Often, owners feel their team should be doing more, but they have not been explicit about what 'more' actually means. For example, have you sat down formally with a team member and told them what work you expect them to do? Or what work you expect them to delegate to others and not hang onto? Have you set objectives for them around the volume and quality of work you expect from them?

Ideally each team member should have a quarterly 1:2:1 to set and reset their objectives and also review their development plan. Then every month your team member should have a 1:2:1 to go through how they are doing on their objectives.

When we get busy or think we are just ‘too small’ to do this, basic people management stuff, this is when we get into the situation where we need our team to step up.

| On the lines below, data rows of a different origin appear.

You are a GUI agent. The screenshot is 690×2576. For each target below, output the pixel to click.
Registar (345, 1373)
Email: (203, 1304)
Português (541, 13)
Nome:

Start Up To Grown Up is a reader-supported publication. To receive new posts and support my work, consider becoming a free or paid subscriber.


In summary

Your number one priority as a leader is to make sure your team feels capable and happy in their work. However:

You get the team you deserve

This means training them to think for themselves, but making sure they are confident to ask you if they don’t know how to do something. Your team need to know that you will be hard on the source of the problem, not the person who made the mistake or who is struggling to move a piece of work on.

If you start a habit of stepping in and doing the work for your team member, then you’ll never be able to move away from being working day-to-day with clients.

Your action this week

Who in your team could do with you sitting with them to review their work?